--- begin PASSAGE SHOWN ---

If I may be allowed to riff on the topic for a minute, a number of things continue to disturb me about the concern that so many anthropologists have expressed over the Human Terrain System (HTS).

  • Rid cites the network of “Concerned Anthropologists” as arguing that involvement in the Human Terrain System is unethical not only for anthropologists but for other social scientists, as well.  This claim strikes me as overreaching to the point of academic imperialism.  Surely each social science should be entitled to determine its own ethics.
  • The anthropologists want to impose their narrow understanding of their ethical imperative to “do no harm” on the U.S. military.  However, in active operations the military does not have “do no harm” as an option.  Every action–including inaction–leads to some group of people dying.  Make no mistake, if the military ceases using social scientists there will be people who will die as a result, a few of them Americans, the  others not.  They will have real names, real faces, they’ll just be faces that no anthropologist will ever see.

--- end PASSAGE SHOWN ---
--- begin INFORMATION PROVIDED ---

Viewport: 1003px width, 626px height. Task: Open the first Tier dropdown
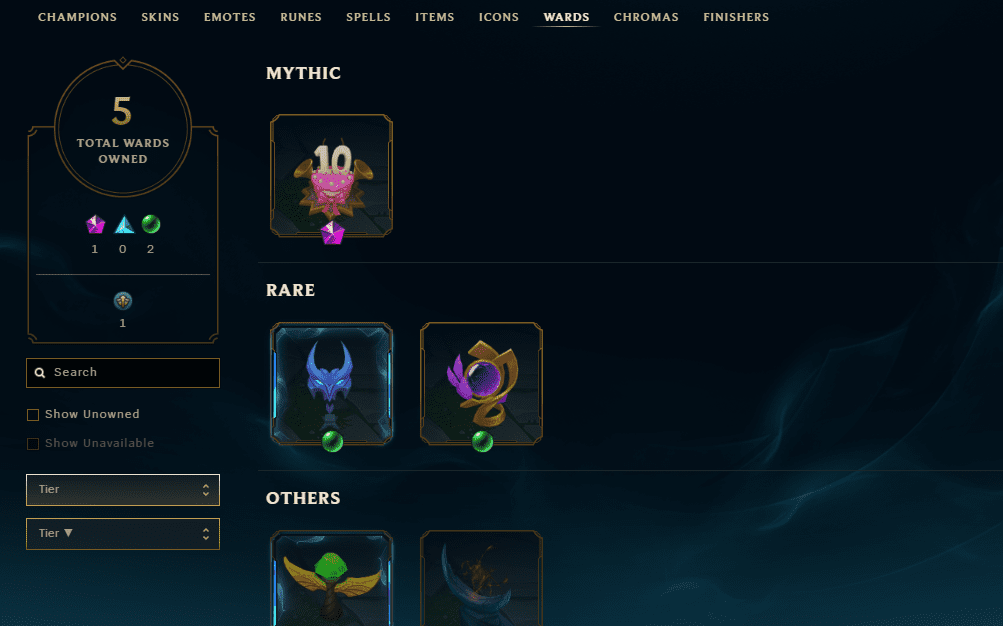(123, 490)
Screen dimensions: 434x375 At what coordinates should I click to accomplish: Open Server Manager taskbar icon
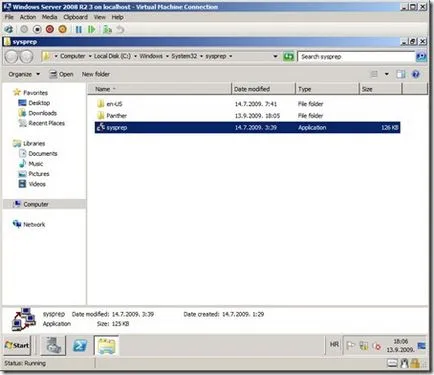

--- end INFORMATION PROVIDED ---

**TASKS AND EXERCISES**
A: Could you quote the passage on the Human Terrain System starting at "If I may be" and ending at "Terrain System (HTS)."?
B: How would you sum up the passage on the Human Terrain System in two sentences?
C: What comes next in the passage on the Human Terrain System after its last sentence?
The data above comes from a separate source.

**OUTPUTS IN ORDER**
A:
If I may be allowed to riff on the topic for a minute, a number of things continue to disturb me about the concern that so many anthropologists have expressed over the Human Terrain System (HTS).

B: The writer is troubled by anthropologists' concern over the Human Terrain System. The writer calls the "Concerned Anthropologists" claim that taking part is unethical for all social scientists an overreach, because each social science should set its own ethics, and argues that the military cannot choose "do no harm" in active operations, because every action or inaction leads to deaths and dropping social scientists would cost lives, a few American and the rest not.

C:
  • I’m concerned that anthropologists have been so good at public relations that lazy journalists writing about the HTS go straight to anthropologists for comment.  This leaves the impression that anthropologists speak for all social scientists.  Judging by the lack of protests by political scientists, economists, geographers, psychologists, and others, they don’t speak for all social scientists.
  • I can’t escape the feeling that the anthropologists’ concern is heavily informed by the unpopularity of the Iraq and Afghan wars.  Would they be similarly reticent to give advice to, say, a small Amazonian ethnic group suffering attacks by the Brazilian Army?  Would they be similarly reticent to give advice to Allied armies fighting the Nazis and liberating concentration camps?  War is a political act, the Prussian tells us.  Do anthropologists require their members to recuse themselves from other political issues?  If not why not?  Other forms of politics can lead to death, suffering, and oppression every bit as real, albeit usually less visually dramatic, as can war.

Anyway, go read Thomas’ piece.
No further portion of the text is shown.